La muchedumbre del pueblo acude a la llamada de las Cofradías. ¿Cómo es esa muchedumbre que contempla los desfiles procesionales? Muchos de ellos son creyentes a su aire; con una religiosidad espontánea, natural, arraigada en la tradición y en la imagen que veneran, sencilla y sin grandes razonamientos, propia de momentos determinados, individualista pero necesitada de masa, emotiva y fácil al contagio de sentimientos.

Hay una búsqueda en forma de emoción, de pregunta, de intercambio con promesas de agradecimiento y deseos de cambio. Formas sencillas de hacerse grandes preguntas, radicales, profundas. Es una religiosidad vinculada a los acontecimientos de la vida: el hijo que nace, el amor que crece, la muerte que se teme, la enfermedad que permanece, la suerte que acompaña o las desgracias que llegan.

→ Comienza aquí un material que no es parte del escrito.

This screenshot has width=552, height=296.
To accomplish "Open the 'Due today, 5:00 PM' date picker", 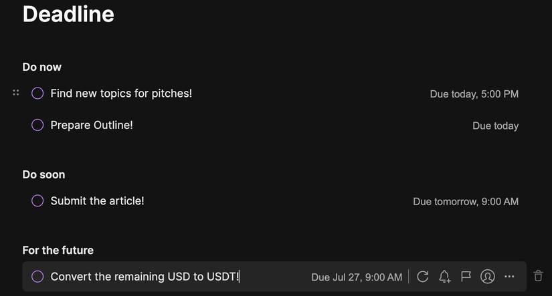I will [x=474, y=94].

Una religiosidad con gran riqueza, pero también con sus limitaciones y contradicciones, necesitada, por tanto, de una atención evangelizadora. Atención que se hace más urgente cuando se trata muchas veces de personas que sólo ocasionalmente acuden a las iglesias.

Las Cofradías ofrecen una oportunidad maravillosa para que a esa gente le llegue la Palabra de Dios. ¿Os ocupa y os preocupa a los cofrades vuestra tarea evangelizadora? ¿Es vuestra dicha más profunda? Las Cofradías, como toda la Iglesia, tienen que evangelizar. Si no evangelizan, si no tienen como preocupación básica que cuanto hagan y expresen colabore a la obra evangelizadora de la Iglesia, perderán vigor, se vaciarán de contenido y aliento cristiano. Perderán, en definitiva, su razón de ser, que no es otra que la de la misma Iglesia.

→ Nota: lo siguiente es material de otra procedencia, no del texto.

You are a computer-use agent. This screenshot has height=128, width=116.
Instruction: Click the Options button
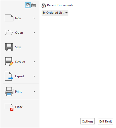88,121

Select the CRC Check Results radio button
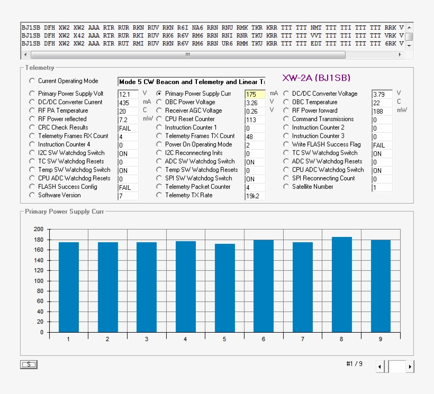[32, 127]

Tanto a la Iglesia como a las cofradías que nacen de su entraña y son parte de ella, se les ha confiado una comprometedora y magnífica tarea para estos tiempos que estamos viviendo: «la de una nueva evangelización, de la que el mundo actual tiene gran necesidad» (Juan Pablo II, CL 64). Han de dar un verdadero testimonio de la fe en Jesucristo como la mejor respuesta al desafío de la contracultura del agnosticismo, relativismo y laicismo combativo. Igual que la aceptación y la valoración del hombre en su personalidad total, con la proclamación y el respeto a su libertad personal y su derecho a vivir como hombre, constituyen la mejor respuesta cristiana a la subcultura del fatalismo, del hedonismo y de la idolatría materialista en todas sus formas. Tan lejos del orgullo y el desprecio a los que viven de otra manera, como de una actitud vergonzante o que juega a disimular.

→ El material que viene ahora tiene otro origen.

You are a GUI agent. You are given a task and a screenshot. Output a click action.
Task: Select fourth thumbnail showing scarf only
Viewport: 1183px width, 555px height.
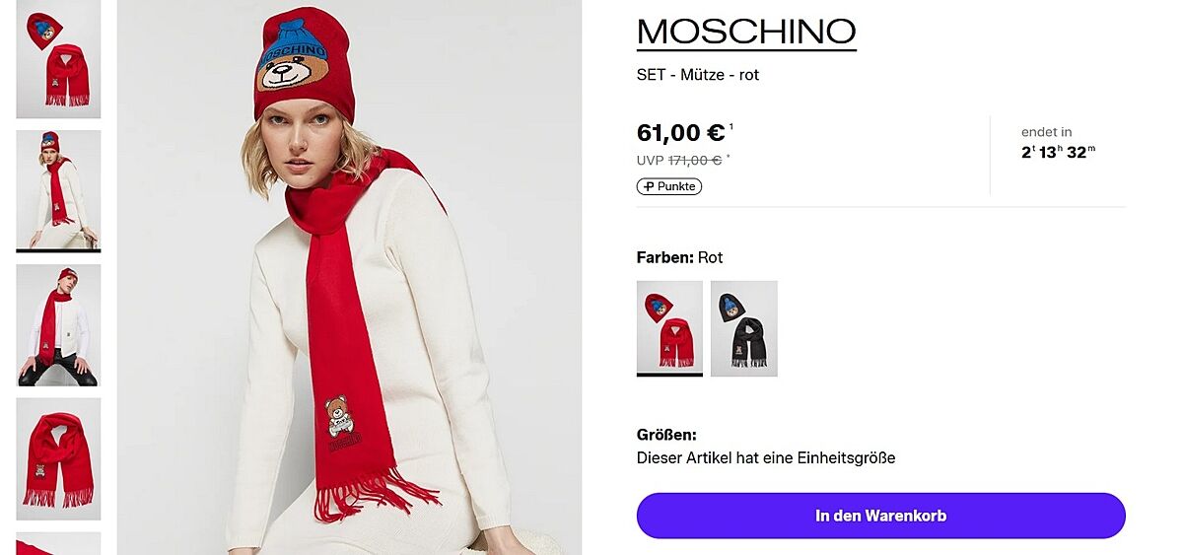click(x=58, y=458)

Por otra parte, es necesario evangelizar con obras y palabras. Lo que tejemos con los discursos lo podemos deshilachar con los comportamientos. Nuestra vida tiene que ser una apuesta por la unidad y la concordia. Hay que desterrar el protagonismo que individualiza, la rivalidad que enfrenta, la indiferencia que enfría las relaciones interpersonales. Evitar, por tanto, cualquier forma de anti-testimonio y escándalo. El Directorio para la religiosidad popular advierte: «Con el tiempo las cofradías han conseguido crear un patrimonio económico y artístico que les lleva en ocasiones a realizar gastos cuantiosos en los actos de culto, especialmente en las procesiones. Otras veces es el pueblo el que quiere esa suntuosidad, y son los mismos fieles los que se desprenden de joyas y de dinero para el culto y el adorno de las imágenes y de los santuarios. Por eso, para evitar la extrañeza de otros cristianos y la deformación de los propios miembros de la cofradía, sería deseable que, una vez alcanzado un cierto nivel estético, se procurasen adecuar los gastos a las necesidades reales del culto dentro de un espíritu de austeridad evangélica y atendiendo también al entorno social» (DRP 153).